The Biden administration has stopped short of federal legalization, and many cannabis advocates have criticized the administration for not going further.
“It puts Democrats in an awkward position because what Biden has done is totally insufficient, and I feel like they don’t want to get called out on that,” said Maritza Perez Medina, the director of the Drug Policy Alliance, which advocates for decriminalizing all drugs.
As Democratic presidential nominee, Harris has not included any statements about cannabis in the policies outlined on her campaign website.
Trump’s public embrace of federal legislation and state legalization means there’s little daylight between the Biden-Harris administration’s accomplishments and Trump’s platform on cannabis policy.
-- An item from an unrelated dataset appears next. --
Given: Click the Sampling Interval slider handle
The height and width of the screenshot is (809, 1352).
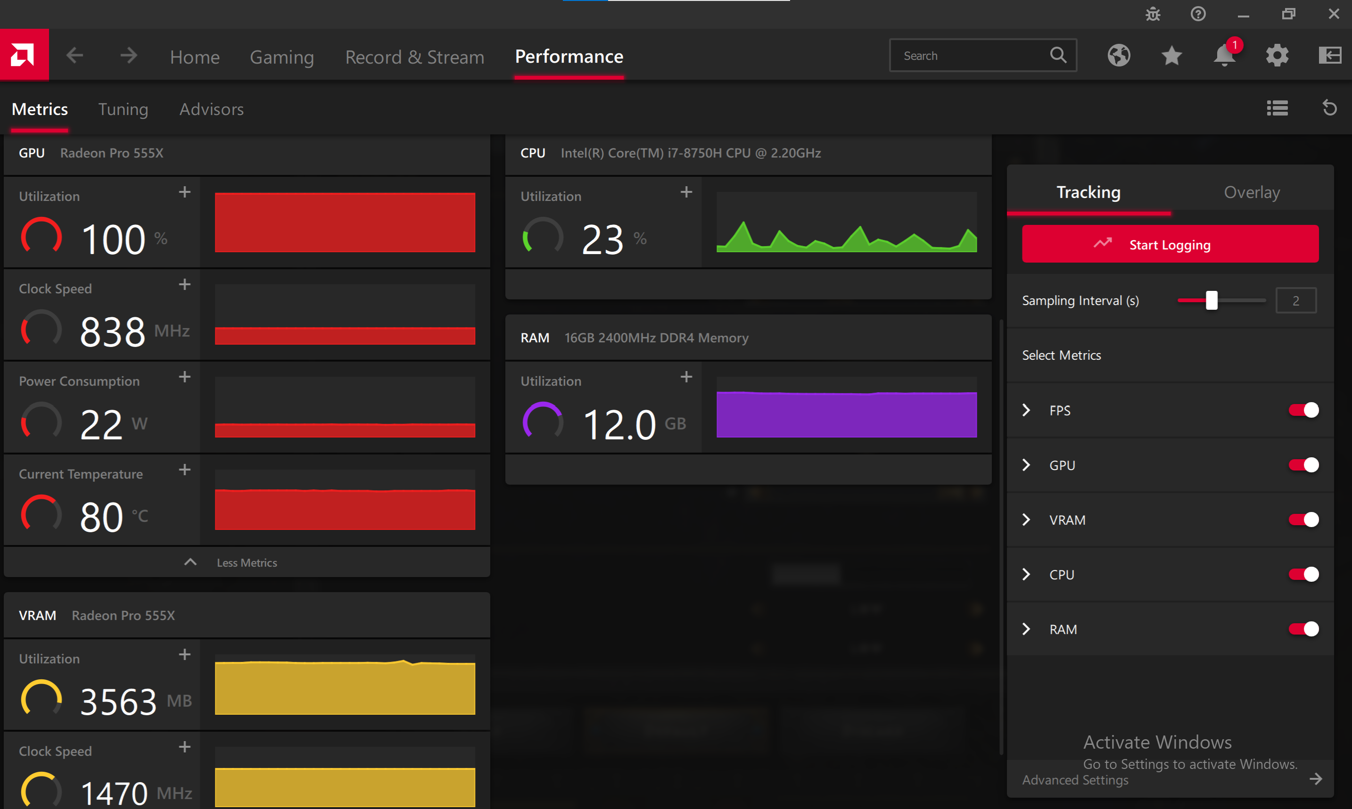Looking at the screenshot, I should [1211, 300].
But Trump likely has more to gain by being the first GOP presidential candidate to support this issue, which has broad popularity.
His backers point out that Trump signed the First Step Act, a bipartisan bill that lowered sentences for certain drug crimes, into law and dedicated resources to reduce recidivism and directed the Bureau of Prisons to update its policies on compassionate release. His campaign has tried to contrast that with Harris’ sentencing record as a prosecutor in California.
“Unlike Kamala Harris, who also sentenced thousands of Black men for non-violent marijuana use, President Trump agrees that Americans should not be permanently imprisoned for using a substance that is now legal in multiple states,” Janiyah Thomas, the Trump campaign’s Black media director said in a statement to POLITICO.
But whatever the Trump campaign’s official positions on the issue of marijuana legalization, the former president has never personally mentioned the issue while on the campaign trail.